Only days after the government announced plans to start talks with an Italian company for the sale of the ship repair yard, a report on an analysis of the Fairmount projects conducted by a firm of auditors has shown that the yard made a staggering loss of over €30 million on the jobs. What a sad end to the story of an enterprise that has given the island so many heartaches and involved the taxpayer in such a huge expense ever since the Admiralty handed it over for commercialisation!

Even though the yard is now up for privatisation - hopefully within the shortest time possible - the General Workers' Union is right: there ought to be an inquiry into the matter. Particularly strange are some of the comments made by the Infrastructure Ministry. It said the losses showed that, while the company had to diversify its activities, it lacked the necessary contractual, planning and productive abilities. It also lacked the managerial structures and operational capacity to negotiate and successfully execute these contracts. So, in the light of all this, how could the yard take up the work? Which enterprise goes for a job it knows it cannot handle?

Who was supposed to oversee its operations? Considering the heavy subsidy the government was paying for its running, one would have thought it was the government's duty to follow its work programme and schedule to ensure that the taxpayer's money was being well spent. Did it do this? After all, the Fairmount conversion contract was no ordinary job.

At what stage did the government learn that the yard had gone astray in the calculations made?
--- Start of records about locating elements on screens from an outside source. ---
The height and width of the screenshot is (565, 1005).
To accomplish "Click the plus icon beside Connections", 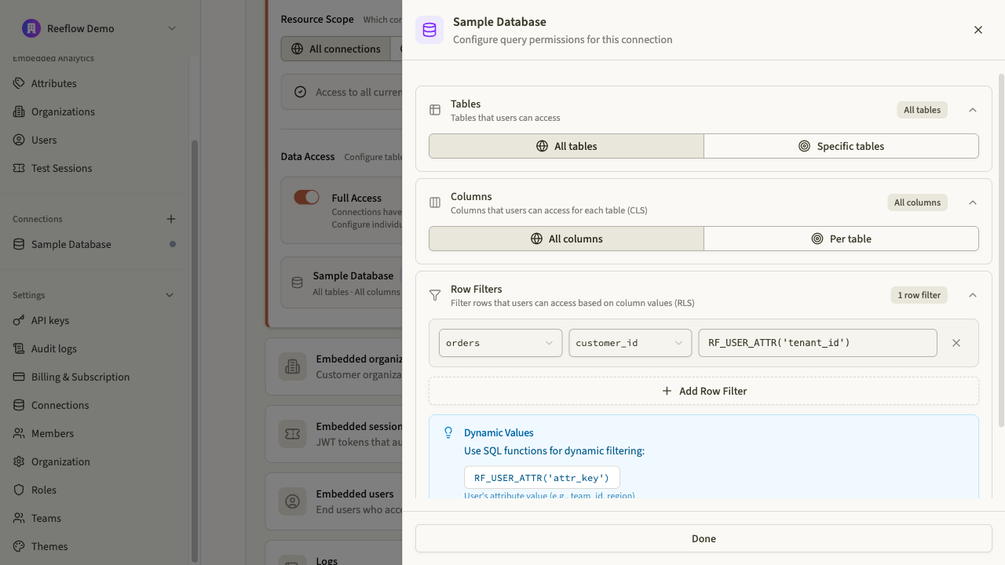I will pos(171,219).
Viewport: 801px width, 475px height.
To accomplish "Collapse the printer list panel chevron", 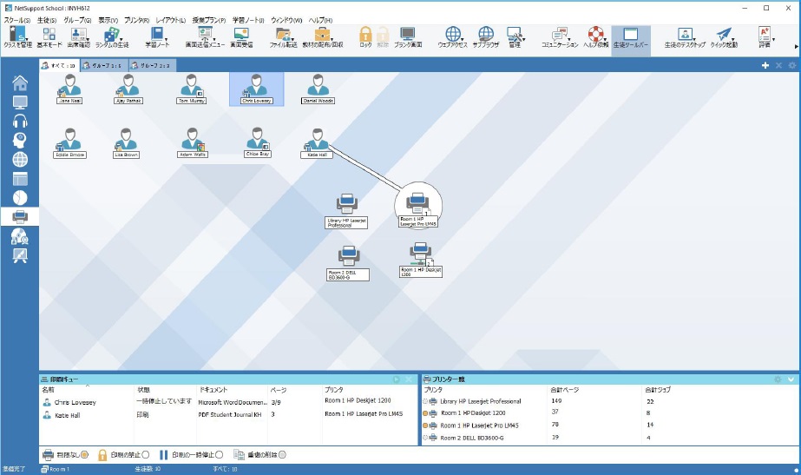I will tap(791, 379).
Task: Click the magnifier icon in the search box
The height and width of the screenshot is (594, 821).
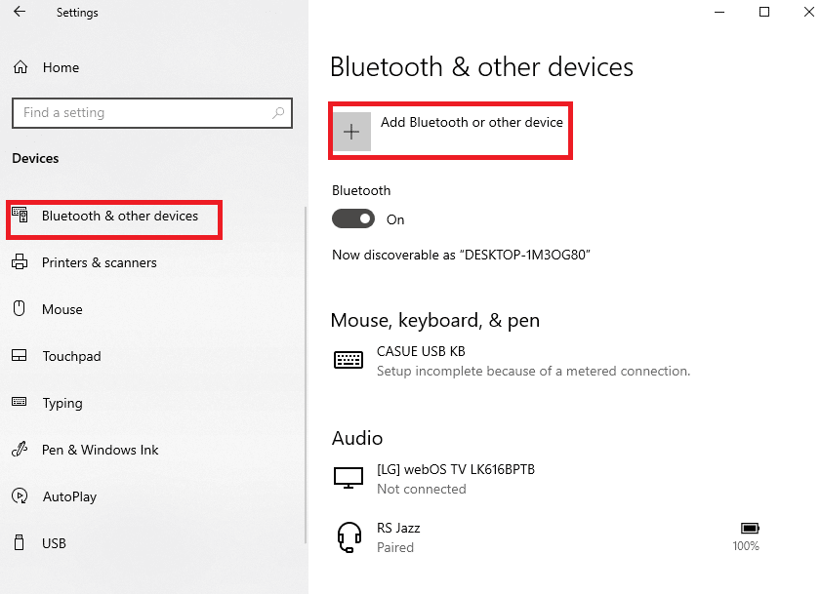Action: 278,113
The matter raises so many issues and questions that only an inquiry can provide the answers. Over and above all this, there is the very important matter of good governance and political accountability and responsibility. It is all very well for the ministry to say, as it did in this case, that the negative experience showed that the public sector lacked the resources and experience to take major commercial risks that involved public funds, especially in an enterprise where political activism had been part of everyday life. But, when so much money had been spent over the years to keep the yard afloat, surely the government could have been more careful to ensure that the yard would not shoot at its feet, as it were.

As it happens, only three days before it made its comments on the Fairmount losses, the same ministry, replying to the reaction to an internal Enemalta report, said government ministers had a responsibility before Parliament and the people to ensure that all work at Enemalta and other public entities was done well and that it conformed to the priorities identified by the government. Well, it would seem the Administration was not all that alert after all to what was actually happening at the shipyard or, for that matter, at the VAT Department.

In the case of the shipyard, there is absolutely no doubt that both the General Workers' Union and the Labour Party share heavy political responsibility for many of the events that progressively led to its closure.

Indeed, one Nationalist Administration owes its downfall to industrial action - a seven-month overtime ban - by the GWU.

But these historical facts in no way explain why the shipyard should, today, have made such a heavy loss on two contracts. Who is going to take political responsibility for this?